October 5, 2022

1:30 pm / 3:00 pm

TIME: 1:30–3:00 PM


Theresa Lii (1)

Boris Heifets (1)

(1) Anesthesiology, Perioperative, and Pain Medicine

LOCATION: Conference Room X303, Medical School Office Building, 1265 Welch Road, Stanford, CA



The Data Studio Workshop brings together a biomedical investigator with a group of experts for an in-depth session to solicit advice about statistical and study design issues that arise while planning or conducting a research project. This week, the investigator(s) will discuss the following project with the group.

This is a single-site, double-blinded RCT to evaluate the antidepressant superiority of IV ketamine compared to placebo, when administered during surgery (while under anesthesia) to adult patients with symptomatic major depressive disorder.

Participants were randomly allocated in a 1:1 ratio to one of two groups: the intervention group (n=20) received a single administration of IV ketamine during surgery; the placebo group (n=20) received IV saline during surgery. The study drug was given after anesthetic induction to ensure participant blinding. Healthcare providers, investigators, and outcomes assessors were also blinded.

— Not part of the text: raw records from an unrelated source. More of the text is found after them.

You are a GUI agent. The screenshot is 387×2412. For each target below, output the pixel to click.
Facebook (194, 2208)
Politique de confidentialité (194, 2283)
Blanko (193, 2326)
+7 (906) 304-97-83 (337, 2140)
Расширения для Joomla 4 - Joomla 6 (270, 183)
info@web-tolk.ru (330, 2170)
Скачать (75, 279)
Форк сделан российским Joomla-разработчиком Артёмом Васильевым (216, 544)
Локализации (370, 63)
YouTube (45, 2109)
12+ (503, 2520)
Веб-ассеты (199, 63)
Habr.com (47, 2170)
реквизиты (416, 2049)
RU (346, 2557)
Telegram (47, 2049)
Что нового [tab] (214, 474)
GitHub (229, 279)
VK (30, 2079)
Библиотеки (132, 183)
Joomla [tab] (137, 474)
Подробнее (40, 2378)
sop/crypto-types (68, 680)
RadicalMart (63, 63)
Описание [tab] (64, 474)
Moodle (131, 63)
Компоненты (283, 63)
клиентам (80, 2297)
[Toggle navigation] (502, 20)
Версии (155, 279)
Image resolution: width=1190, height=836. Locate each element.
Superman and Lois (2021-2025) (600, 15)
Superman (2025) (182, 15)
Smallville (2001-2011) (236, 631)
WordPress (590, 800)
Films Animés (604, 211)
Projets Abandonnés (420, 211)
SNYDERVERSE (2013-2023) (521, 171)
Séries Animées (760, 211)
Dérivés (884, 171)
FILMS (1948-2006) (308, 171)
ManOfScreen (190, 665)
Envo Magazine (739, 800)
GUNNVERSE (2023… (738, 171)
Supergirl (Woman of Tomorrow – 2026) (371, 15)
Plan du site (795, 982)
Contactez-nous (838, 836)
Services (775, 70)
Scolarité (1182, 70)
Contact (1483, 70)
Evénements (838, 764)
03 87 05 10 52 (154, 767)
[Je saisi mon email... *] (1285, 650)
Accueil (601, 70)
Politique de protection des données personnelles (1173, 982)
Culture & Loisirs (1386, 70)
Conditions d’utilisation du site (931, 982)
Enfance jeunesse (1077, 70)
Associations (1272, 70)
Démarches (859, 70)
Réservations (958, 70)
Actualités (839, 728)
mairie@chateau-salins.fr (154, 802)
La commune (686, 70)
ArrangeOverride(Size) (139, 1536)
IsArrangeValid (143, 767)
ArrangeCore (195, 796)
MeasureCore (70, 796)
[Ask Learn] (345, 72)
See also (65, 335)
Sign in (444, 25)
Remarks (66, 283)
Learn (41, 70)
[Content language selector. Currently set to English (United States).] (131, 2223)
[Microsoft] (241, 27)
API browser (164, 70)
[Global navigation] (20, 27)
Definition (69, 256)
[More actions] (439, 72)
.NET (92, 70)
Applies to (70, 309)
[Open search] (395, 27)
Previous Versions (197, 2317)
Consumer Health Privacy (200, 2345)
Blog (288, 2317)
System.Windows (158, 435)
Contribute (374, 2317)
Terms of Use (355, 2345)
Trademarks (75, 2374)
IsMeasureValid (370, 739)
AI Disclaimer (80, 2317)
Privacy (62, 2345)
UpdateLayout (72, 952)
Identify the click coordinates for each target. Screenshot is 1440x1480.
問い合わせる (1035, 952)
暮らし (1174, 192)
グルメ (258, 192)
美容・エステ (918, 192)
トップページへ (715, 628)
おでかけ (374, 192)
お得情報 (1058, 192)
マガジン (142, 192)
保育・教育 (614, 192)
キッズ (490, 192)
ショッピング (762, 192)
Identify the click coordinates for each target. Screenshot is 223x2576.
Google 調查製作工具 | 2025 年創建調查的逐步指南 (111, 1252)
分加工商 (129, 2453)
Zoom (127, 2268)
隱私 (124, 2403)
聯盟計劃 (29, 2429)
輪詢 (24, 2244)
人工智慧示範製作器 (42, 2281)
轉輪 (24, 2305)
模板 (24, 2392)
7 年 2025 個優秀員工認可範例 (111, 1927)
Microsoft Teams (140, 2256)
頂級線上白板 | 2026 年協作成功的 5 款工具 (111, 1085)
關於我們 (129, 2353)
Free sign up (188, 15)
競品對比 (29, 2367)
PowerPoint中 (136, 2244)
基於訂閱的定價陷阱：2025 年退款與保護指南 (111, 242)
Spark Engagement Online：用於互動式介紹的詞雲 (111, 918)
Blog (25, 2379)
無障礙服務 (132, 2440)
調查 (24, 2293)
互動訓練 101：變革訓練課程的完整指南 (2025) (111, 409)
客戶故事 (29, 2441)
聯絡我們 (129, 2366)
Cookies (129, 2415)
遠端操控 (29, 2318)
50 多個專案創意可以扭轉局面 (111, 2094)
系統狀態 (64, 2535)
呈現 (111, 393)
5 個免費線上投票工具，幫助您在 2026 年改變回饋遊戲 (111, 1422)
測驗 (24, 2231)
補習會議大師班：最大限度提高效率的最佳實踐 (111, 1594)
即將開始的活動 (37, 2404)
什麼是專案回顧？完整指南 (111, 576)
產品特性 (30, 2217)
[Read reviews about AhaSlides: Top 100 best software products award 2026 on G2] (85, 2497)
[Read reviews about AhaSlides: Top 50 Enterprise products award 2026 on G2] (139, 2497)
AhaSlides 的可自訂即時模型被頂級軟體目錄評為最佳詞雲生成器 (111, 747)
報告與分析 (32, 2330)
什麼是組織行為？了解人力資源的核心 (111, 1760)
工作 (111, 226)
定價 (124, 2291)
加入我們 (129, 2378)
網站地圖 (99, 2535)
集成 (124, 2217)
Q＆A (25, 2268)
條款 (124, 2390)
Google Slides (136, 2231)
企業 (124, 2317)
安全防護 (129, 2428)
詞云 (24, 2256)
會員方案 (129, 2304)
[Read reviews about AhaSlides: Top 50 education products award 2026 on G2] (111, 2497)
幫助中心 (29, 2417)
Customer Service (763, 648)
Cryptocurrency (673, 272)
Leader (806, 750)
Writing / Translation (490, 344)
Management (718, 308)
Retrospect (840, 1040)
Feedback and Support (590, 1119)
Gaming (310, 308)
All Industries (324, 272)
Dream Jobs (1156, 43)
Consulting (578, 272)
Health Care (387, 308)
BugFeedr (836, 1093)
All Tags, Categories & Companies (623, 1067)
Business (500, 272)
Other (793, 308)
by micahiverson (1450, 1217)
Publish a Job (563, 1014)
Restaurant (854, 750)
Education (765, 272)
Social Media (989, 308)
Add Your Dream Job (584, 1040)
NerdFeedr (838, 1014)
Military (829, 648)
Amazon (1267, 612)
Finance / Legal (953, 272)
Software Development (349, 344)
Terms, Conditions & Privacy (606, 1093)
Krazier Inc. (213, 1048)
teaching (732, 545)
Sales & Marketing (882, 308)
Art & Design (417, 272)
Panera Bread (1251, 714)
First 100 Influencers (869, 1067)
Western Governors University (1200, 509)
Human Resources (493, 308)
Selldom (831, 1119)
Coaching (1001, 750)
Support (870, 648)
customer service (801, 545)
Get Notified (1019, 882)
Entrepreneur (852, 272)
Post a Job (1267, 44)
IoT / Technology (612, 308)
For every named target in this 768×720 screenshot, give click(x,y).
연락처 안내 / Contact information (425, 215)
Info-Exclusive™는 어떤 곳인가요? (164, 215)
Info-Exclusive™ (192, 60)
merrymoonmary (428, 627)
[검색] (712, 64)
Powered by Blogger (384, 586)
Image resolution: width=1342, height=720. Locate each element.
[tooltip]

Our primary outcome measure is the Montgomery-Asberg Depression Rating Scale (MADRS), which is widely used in depression trials. Baseline MADRS scores were obtained during screening and immediately prior to surgery. MADRS scores were also collected on postoperative days 1, 2, 3, 5, 7, and 14. Secondary outcomes include the Hospital Anxiety and Depression Scale (HADS), pain scores, opioid use, and hospital length of stay.

Our pre-specified analysis method uses linear mixed modeling (specifically MMRM) using the following timepoints: day 0 (baseline), and postoperative days 1, 2 and 3.


This study has completed enrollment, randomization, and collection of all pre-specified outcomes.

  1. Are the linear mixed model parameters we chose appropriate for our data? (e.g. random intercepts, random slopes, interaction term)
  2. Is an unstructured covariance structure appropriate for our data?
  3. Does our interpretation of the linear mixed model results make sense?